JACKSON: Ah, because it will get the other guy off the freeway. See what I mean? We think -- we hope -- but we don't know. You know, it's going to work eventually. The critics will tell you that it's the, it's the late 20th century answer with a 19th-century system of transportation. But it will work eventually, when it's all integrated -- when you have monorail with subways with buses, when you have vast areas where you can park your car and be able to then get on some form of rapid transit. Where I think it's going to become very useful, seriously, is when it starts to get through the San Fernando Valley. Now if you think back, when I came here, that San Fernando Valley was very sparsely populated. It's now over one and a half million people. So when the subway starts going through there, and out beyond the other valleys, then we'll be able to see people saying, I've gotta use a rapid transit, because the transit on the freeways is getting ever slower. But none of us view it at this stage as something immediate. But why? Well, take the situation with our mayor. You know, we've had him around for twenty years, that was his number-one promise, and we're just finishing our first four miles. It's taken twenty years.

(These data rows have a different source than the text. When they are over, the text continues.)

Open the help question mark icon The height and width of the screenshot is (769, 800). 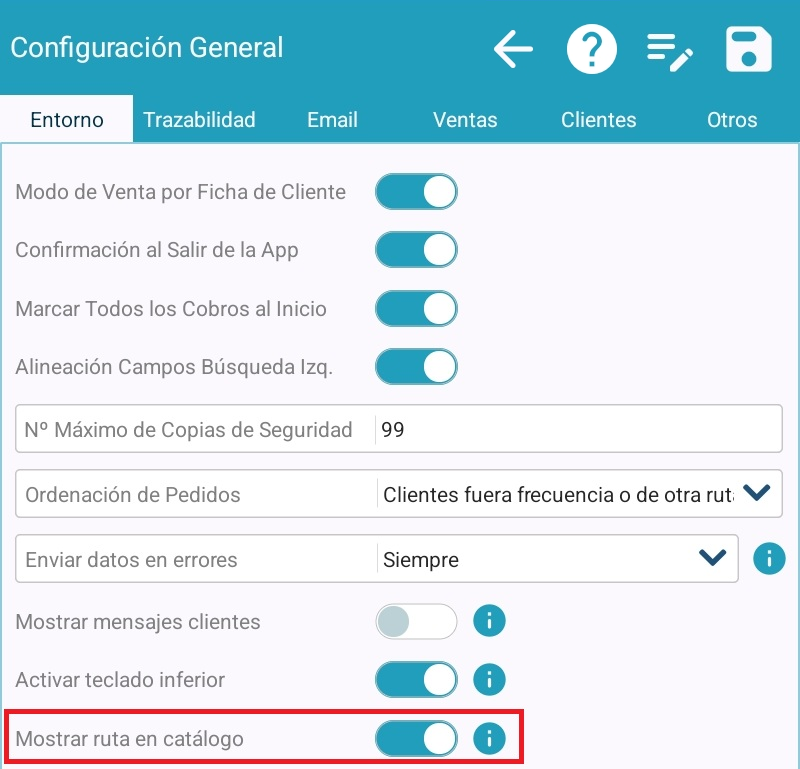(592, 48)
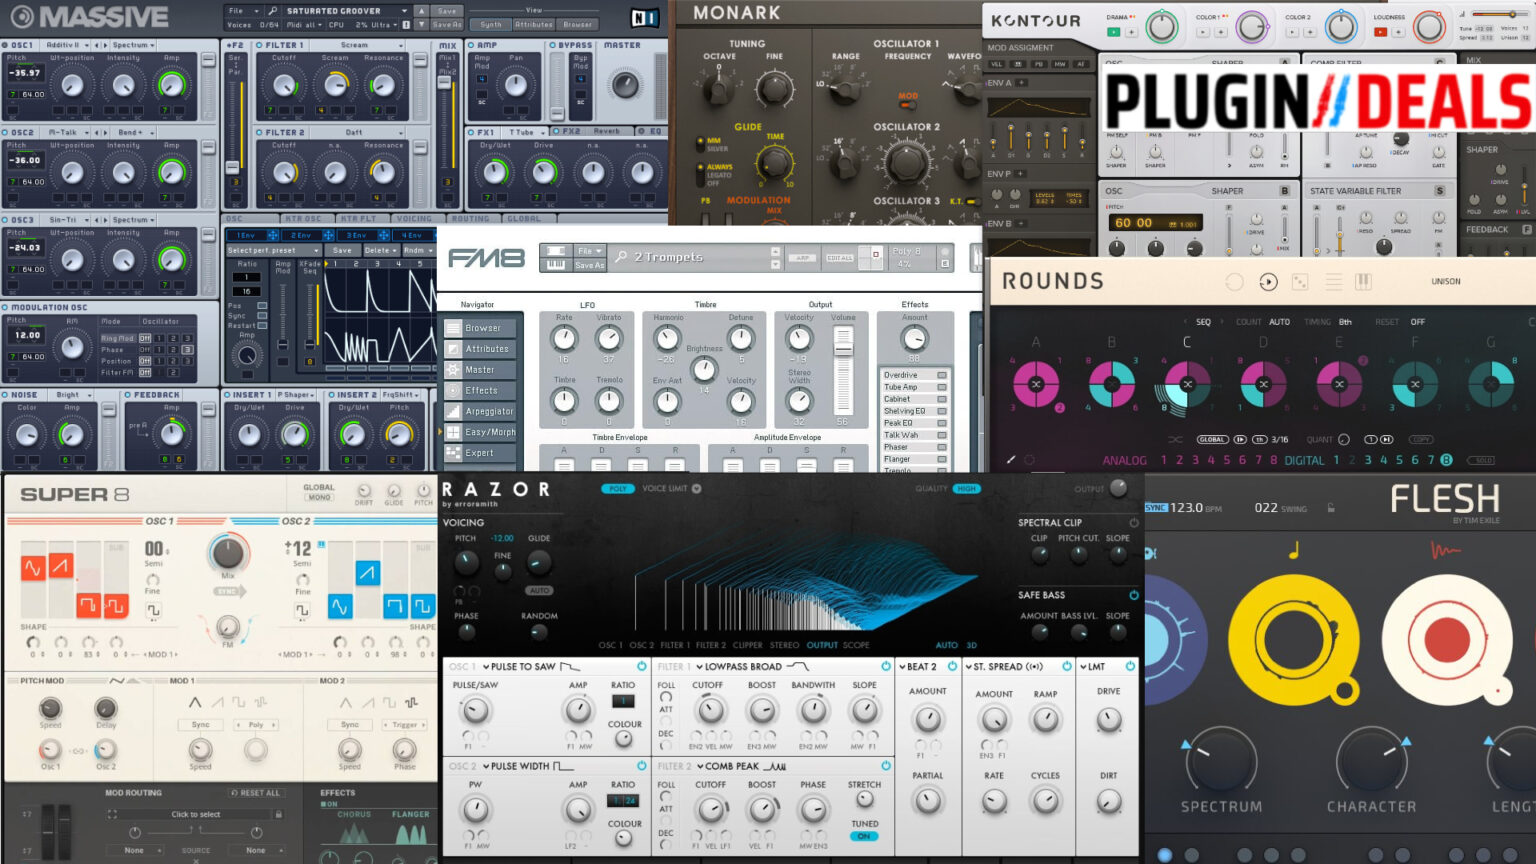Viewport: 1536px width, 864px height.
Task: Open the File dropdown in FM8
Action: 588,252
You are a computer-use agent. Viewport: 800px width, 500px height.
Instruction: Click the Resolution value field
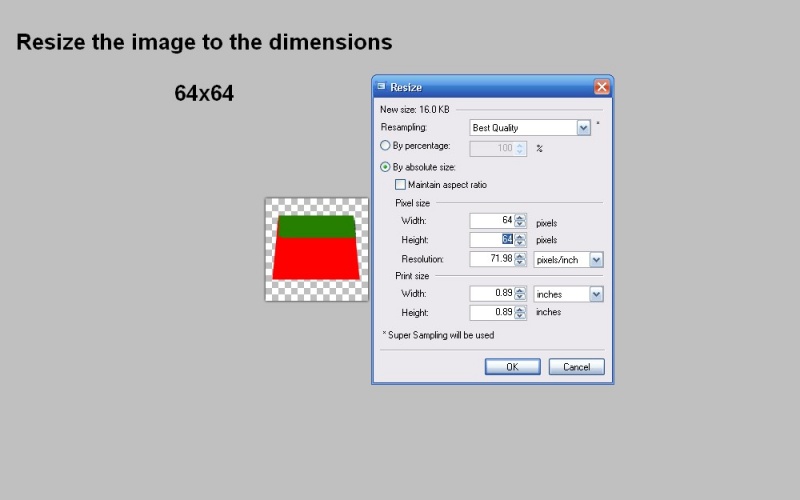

CURWOOD: All right, now to get from here to there, you say eventually people in L.A. are gonna use this system, but what about between here and there -- are there any sort of incentives you think that can be used to get people to ride?
JACKSON: Well, first of all, let's step back again. When I mentioned the fact that this is sort of a current solution to a yesterday problem, or a yesterday way of resolving today's problem, who goes downtown in L. A.? I mean, I don't know many people, a few lawyers and I promise you they're not going to go in the subway, a few businessmen and they're not going to travel that way. They've made the mistake, I feel, of making the hub the hub -- making the center of the city where everything meets up. So when I say eventually, when they get the message and spread farther abroad, then I think more people will use it.
CURWOOD: You grew up in London, where you have public transport --
JACKSON: Oh, well, I use it all the time.
CURWOOD: -- and can you compare your two cities, Los Angeles and London?
JACKSON: Funny you should mention that, because you grow up relying on the Tube. I was a little boy, a very little boy in World War II, and they saved our lives, we, the subway, the Tube, the Metro, the Underground, as we called it. Because we would go down there as an air-raid shelter. It was the heart -- I mean, it really was, the artery of a great city. But beyond that, it is so well designed -- it takes you everywhere and anywhere. So we had one jump-start on Los Angeles in that it has been for the entire century the prime mode of transportation in London. It has never been the prime mode of transportation in Los Angeles.
CURWOOD: All right, now if you were king -- if you were king, Michael Jackson, would you build this subway and transit system in Los Angeles, for $200 billion dollars?
JACKSON: Yes. Because I'm planning for the next century. And we like to think of ourselves as the place where the stone hits the water, causing a ripple-out effect . We like to think of ourselves as the trendsetters, people in the vanguard of new ideas and planning for the future. Many of us thought of this as the city of the 20th century, and then all of a sudden towards the century's end we began to think, maybe we're not, maybe other people have better ideas. So were we girding for King Jackson here, I think would definitely say rapid transit, but I'm not sure that it would all be underground. I think we have more and more to use the corridors that we currently have and have surface or light-rail.
CURWOOD: All right, well, I want to thank you, Michael Jackson, and I just want to ask you one quick question -- do you think that the subway system will be a success when you get your first call from a subway phone?
JACKSON: Oh, yes, and I shall try and find a way of making sure that no other radio station can receive calls from subways.
CURWOOD: Michael Jackson, host of the very popular talk radio program in Los Angeles on KABC-AM. Thanks for joining us.
JACKSON: My pleasure. Good day, sir.